A judge has awarded about $6.5 million in attorney’s fees and court costs to Gibson’s Bakery, the family-owned Ohio doughnut shop that won a $25 million judgment against Oberlin College over protests accusing the business of racism.
Lorain County Judge John Miraldi made the ruling on fees Wednesday, bringing the total award against Oberlin to nearly $32 million.
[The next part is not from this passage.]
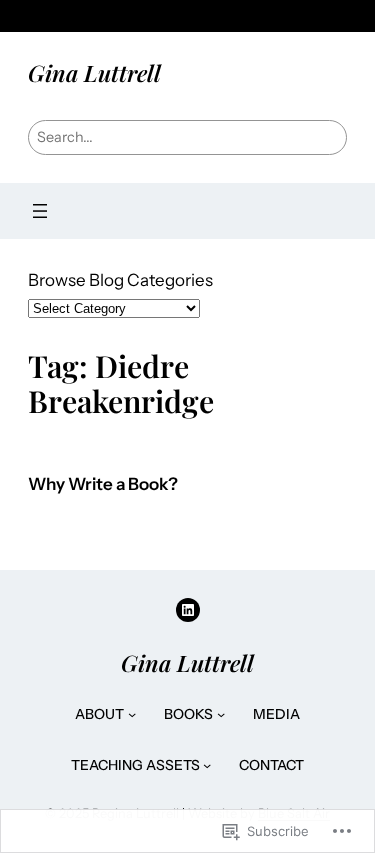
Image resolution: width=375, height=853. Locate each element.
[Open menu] (40, 211)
Oberlin attorneys have indicated that they plan to appeal, according to the Elyria Chronicle-Telegram.
Last month, Gibson’s Bakery won a $44 million jury verdict for libel and wrongful business interference over Oberlin’s involvement in student protests that labeled the bakery racist after three black students were arrested for shoplifting in November 2016.
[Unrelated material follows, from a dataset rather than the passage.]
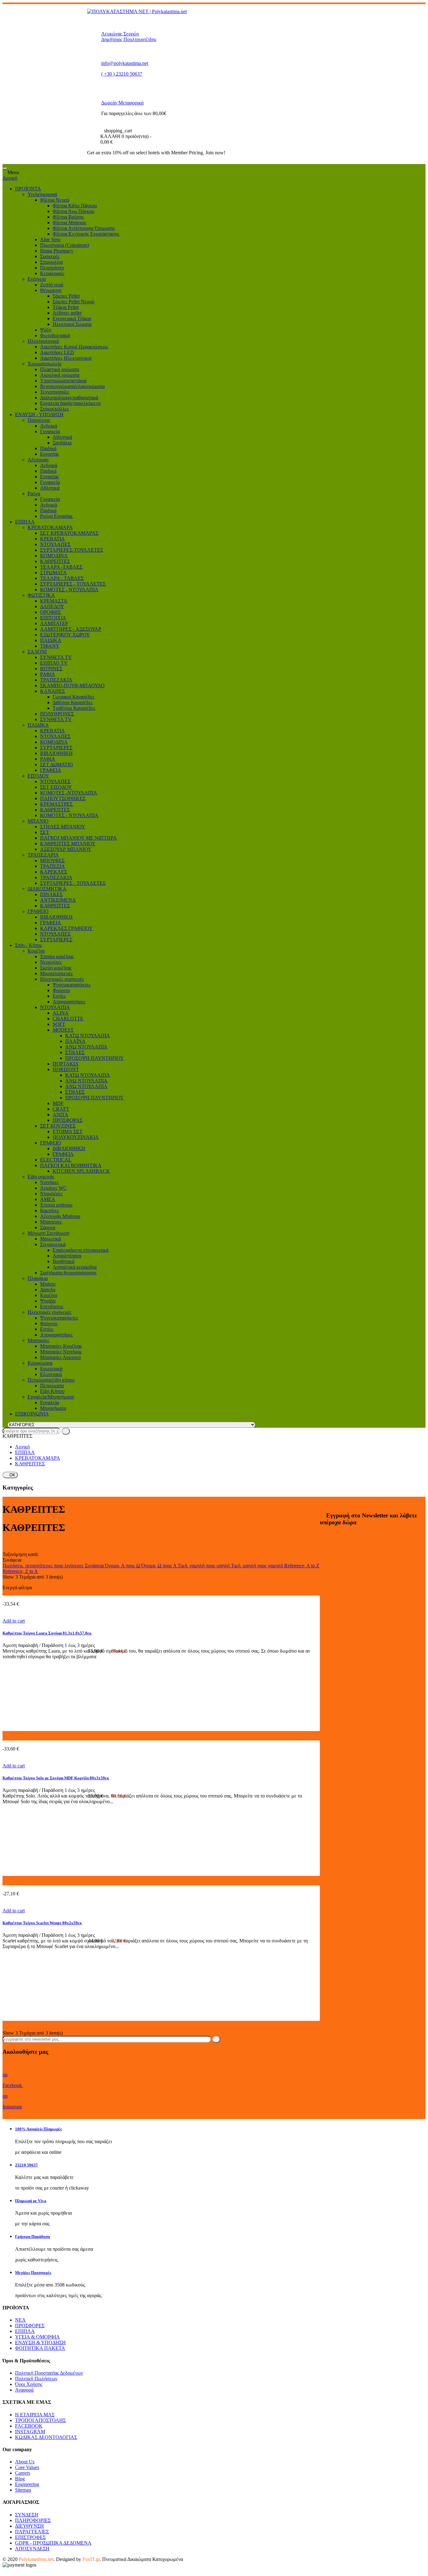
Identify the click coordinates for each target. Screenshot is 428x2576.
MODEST (63, 1030)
The $44 million judgment was later reduced to $25 million under Ohio’s tort-cap law, but the enormous award has fueled a debate over the responsibility of colleges in protecting student free speech versus promoting an overheated social-justice protest narrative.
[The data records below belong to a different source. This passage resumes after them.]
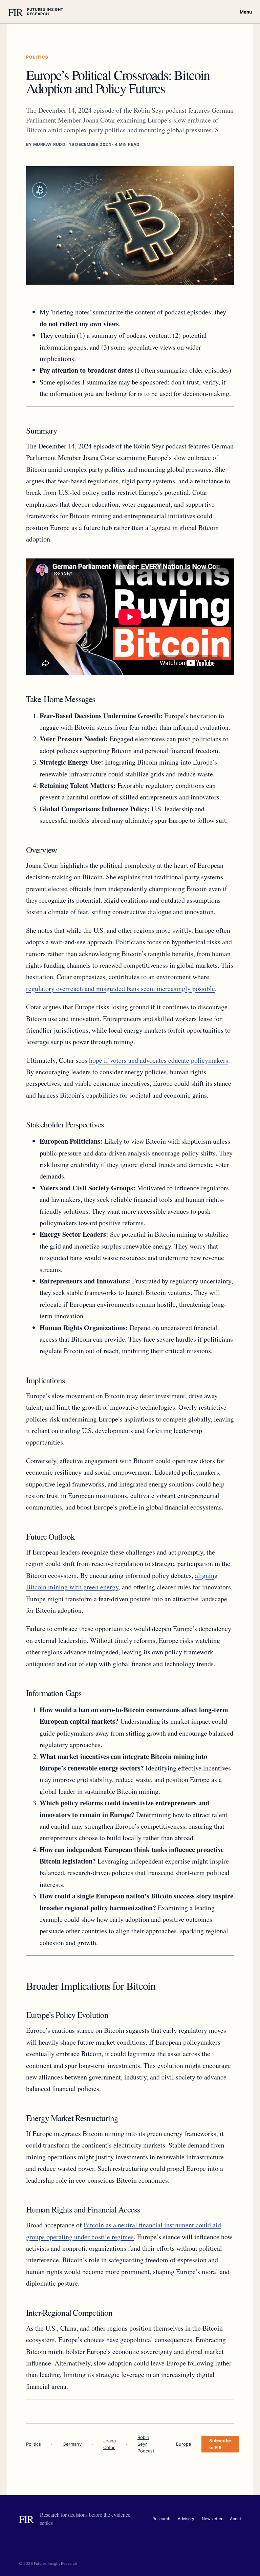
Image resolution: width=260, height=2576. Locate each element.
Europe (183, 2444)
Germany (72, 2444)
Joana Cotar (109, 2444)
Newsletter (212, 2518)
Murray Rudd (49, 144)
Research (161, 2518)
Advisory (186, 2518)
Oberlin president Carmen Twillie Ambar called the verdict’s implications “clear and dangerous.”
“Chris Canavan, the chairman of Oberlin’s Board of Trustees, and I firmly believe the implication of this decision is clear and dangerous: Institutions like Oberlin could have an obligation to control speech in ways that limit the First Amendment rights of those expressing their views,” she said in a Wednesday op-ed in the Columbus Dispatch.
During the six-week trial, attorneys for Gibson’s Bakery argued that Oberlin contributed to the racism narrative by, for example, cutting off and later resuming its contract for baked goods with Gibson’s.
Dean of Students Meredith Raimondo passed out a flyer at a protest accusing the bakery of racism to at least one person, and the college allowed the posting of a student government resolution saying Gibson’s had a “history of racial profiling and discrimination.”
The students arrested for shoplifting later absolved the bakery’s owners of any racism.
“The big takeaway is that this was a case of Oberlin College not seeing the forest for the trees at so many levels,” said Cornell Law School professor William A. Jacobson on the Legal Insurrection blog, which covered the trial in Elyria, Ohio.
Former Oberlin president S. Frederick Starr, who served from 1983-94, advised the college to “reclaim its better self” by cutting its losses on the “crusade against Gibson’s bakery.”
“Pay the court’s judgment, don’t fight it; apologize to the Gibson family and to the community and take steps to show you mean it; and then calmly think through all that has happened and do whatever is necessary to reaffirm the institution’s identity as a college, not a cause,” he said in a July 5 op-ed for the Wall Street Journal.